The task » Repeat exactly the line that contains "Instruction: Take a video snapshot" and every line below it to the end of the material, omitting all others.
[Opening Dataset records section]
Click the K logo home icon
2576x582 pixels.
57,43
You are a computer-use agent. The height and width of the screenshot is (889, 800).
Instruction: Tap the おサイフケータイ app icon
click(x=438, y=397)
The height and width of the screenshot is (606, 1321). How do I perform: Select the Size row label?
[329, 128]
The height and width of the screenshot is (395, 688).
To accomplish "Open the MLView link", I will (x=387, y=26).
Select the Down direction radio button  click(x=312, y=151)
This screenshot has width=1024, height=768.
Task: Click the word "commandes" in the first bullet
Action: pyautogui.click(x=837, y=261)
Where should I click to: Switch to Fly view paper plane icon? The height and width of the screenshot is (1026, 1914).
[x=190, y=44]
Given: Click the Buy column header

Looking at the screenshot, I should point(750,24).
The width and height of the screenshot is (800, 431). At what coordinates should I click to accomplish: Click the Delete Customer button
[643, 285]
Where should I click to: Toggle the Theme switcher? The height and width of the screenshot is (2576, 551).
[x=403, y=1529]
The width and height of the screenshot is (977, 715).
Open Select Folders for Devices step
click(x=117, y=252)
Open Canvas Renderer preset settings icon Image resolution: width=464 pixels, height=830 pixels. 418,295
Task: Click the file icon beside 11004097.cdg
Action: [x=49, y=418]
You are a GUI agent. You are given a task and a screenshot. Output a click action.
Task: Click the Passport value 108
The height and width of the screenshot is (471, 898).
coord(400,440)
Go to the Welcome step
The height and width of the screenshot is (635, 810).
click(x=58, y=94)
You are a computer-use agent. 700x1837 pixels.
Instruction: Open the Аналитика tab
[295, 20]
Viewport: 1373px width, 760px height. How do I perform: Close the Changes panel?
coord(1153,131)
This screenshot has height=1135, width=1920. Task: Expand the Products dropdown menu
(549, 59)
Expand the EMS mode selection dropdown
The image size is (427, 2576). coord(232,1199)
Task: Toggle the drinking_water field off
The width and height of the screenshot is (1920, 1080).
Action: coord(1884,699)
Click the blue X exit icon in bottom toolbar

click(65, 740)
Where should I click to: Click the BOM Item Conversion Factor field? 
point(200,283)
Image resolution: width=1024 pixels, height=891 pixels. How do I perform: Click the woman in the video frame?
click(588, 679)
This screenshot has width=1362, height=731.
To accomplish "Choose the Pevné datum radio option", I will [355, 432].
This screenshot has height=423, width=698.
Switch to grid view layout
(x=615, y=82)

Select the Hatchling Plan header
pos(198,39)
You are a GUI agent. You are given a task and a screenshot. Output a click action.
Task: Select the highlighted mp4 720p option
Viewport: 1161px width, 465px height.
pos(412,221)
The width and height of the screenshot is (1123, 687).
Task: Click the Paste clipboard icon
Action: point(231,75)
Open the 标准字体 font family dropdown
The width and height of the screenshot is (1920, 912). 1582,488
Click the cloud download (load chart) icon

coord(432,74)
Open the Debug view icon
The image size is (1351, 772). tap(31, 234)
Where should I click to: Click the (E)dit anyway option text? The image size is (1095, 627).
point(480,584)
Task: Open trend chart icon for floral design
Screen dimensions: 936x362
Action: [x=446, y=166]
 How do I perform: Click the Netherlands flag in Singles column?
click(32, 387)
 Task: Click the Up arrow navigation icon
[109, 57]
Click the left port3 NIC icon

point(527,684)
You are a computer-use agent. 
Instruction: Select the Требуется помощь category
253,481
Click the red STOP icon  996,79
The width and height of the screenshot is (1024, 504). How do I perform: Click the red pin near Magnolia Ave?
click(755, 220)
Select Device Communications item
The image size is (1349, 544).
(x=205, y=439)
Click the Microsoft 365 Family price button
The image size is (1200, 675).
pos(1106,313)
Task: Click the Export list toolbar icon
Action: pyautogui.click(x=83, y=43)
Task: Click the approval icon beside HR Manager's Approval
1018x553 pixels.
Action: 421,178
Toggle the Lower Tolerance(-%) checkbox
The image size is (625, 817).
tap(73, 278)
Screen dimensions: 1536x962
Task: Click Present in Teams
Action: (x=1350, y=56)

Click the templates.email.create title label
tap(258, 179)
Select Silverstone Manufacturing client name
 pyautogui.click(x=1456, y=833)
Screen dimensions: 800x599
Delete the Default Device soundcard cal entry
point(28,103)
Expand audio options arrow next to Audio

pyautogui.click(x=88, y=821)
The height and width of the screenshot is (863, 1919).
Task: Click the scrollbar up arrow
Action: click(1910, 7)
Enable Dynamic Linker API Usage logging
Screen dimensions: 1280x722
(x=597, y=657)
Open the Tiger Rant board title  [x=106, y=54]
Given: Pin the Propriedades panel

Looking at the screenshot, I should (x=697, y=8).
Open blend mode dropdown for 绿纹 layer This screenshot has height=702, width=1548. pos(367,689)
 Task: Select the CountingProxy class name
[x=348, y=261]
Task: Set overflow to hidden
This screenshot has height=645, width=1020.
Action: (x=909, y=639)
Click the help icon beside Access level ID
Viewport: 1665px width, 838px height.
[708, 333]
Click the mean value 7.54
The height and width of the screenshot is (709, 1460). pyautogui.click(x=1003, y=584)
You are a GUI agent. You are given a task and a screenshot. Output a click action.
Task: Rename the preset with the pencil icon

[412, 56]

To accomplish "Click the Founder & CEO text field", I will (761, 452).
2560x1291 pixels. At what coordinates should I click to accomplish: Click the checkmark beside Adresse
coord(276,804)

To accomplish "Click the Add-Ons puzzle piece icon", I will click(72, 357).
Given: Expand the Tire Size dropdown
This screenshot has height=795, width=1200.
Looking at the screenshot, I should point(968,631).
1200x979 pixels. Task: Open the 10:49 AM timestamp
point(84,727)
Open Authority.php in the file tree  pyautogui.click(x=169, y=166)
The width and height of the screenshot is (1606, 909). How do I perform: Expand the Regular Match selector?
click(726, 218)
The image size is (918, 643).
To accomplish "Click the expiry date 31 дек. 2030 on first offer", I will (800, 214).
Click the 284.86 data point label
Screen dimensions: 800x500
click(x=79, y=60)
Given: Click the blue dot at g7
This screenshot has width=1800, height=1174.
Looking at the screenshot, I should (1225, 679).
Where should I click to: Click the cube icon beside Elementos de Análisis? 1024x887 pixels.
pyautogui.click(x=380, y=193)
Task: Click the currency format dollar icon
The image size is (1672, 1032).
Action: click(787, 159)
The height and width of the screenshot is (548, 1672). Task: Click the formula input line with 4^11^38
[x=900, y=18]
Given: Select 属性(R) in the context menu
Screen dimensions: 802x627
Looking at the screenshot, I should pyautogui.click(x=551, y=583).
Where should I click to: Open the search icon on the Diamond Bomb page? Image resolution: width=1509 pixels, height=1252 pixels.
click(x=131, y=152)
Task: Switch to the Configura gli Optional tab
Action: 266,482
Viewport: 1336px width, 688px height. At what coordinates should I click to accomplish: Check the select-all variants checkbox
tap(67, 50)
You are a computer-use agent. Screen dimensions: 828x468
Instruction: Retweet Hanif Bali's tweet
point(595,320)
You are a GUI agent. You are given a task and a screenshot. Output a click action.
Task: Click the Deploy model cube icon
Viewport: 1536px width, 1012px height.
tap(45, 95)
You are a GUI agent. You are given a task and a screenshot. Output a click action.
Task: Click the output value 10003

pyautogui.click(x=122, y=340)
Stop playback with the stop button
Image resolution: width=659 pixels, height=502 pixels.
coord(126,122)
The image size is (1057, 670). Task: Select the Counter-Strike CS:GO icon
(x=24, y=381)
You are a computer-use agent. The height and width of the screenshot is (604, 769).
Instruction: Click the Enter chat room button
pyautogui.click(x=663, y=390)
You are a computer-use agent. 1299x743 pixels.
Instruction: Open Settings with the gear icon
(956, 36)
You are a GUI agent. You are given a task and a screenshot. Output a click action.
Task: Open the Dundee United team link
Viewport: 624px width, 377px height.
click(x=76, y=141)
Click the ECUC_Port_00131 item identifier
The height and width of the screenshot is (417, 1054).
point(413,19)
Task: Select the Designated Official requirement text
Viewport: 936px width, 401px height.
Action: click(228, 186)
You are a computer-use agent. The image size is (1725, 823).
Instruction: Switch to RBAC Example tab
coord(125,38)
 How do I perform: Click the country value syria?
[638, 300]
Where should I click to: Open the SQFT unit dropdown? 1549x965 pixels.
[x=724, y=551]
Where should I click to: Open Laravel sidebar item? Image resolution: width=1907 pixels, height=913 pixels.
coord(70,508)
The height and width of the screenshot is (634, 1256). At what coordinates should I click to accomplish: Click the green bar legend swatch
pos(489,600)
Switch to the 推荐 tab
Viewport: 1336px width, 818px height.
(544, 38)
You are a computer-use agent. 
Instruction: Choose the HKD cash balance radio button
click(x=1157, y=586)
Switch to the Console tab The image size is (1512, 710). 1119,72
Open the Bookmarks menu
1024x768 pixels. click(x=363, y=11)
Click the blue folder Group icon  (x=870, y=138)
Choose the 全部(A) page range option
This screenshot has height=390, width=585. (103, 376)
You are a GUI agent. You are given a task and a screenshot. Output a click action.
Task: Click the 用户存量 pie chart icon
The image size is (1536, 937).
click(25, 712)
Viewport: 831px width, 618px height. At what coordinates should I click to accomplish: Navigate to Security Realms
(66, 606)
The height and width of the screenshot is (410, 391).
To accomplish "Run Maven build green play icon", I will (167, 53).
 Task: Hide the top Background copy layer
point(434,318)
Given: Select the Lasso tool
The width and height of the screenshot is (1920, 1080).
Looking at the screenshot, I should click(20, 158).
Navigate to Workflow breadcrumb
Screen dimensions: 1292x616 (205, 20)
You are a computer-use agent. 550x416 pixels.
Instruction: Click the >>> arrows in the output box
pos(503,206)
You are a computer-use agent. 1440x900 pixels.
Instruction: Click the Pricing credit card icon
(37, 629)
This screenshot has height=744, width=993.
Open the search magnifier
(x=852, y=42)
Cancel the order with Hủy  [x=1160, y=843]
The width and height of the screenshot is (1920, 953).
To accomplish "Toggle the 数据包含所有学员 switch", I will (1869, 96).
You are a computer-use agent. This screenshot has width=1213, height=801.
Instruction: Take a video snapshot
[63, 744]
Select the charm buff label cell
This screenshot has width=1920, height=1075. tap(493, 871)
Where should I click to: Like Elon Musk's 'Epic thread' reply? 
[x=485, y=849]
[Closing Dataset records section]
Written answer »
Instruction: Take a video snapshot
[63, 744]
Select the charm buff label cell
This screenshot has width=1920, height=1075. tap(493, 871)
Where should I click to: Like Elon Musk's 'Epic thread' reply? 
[x=485, y=849]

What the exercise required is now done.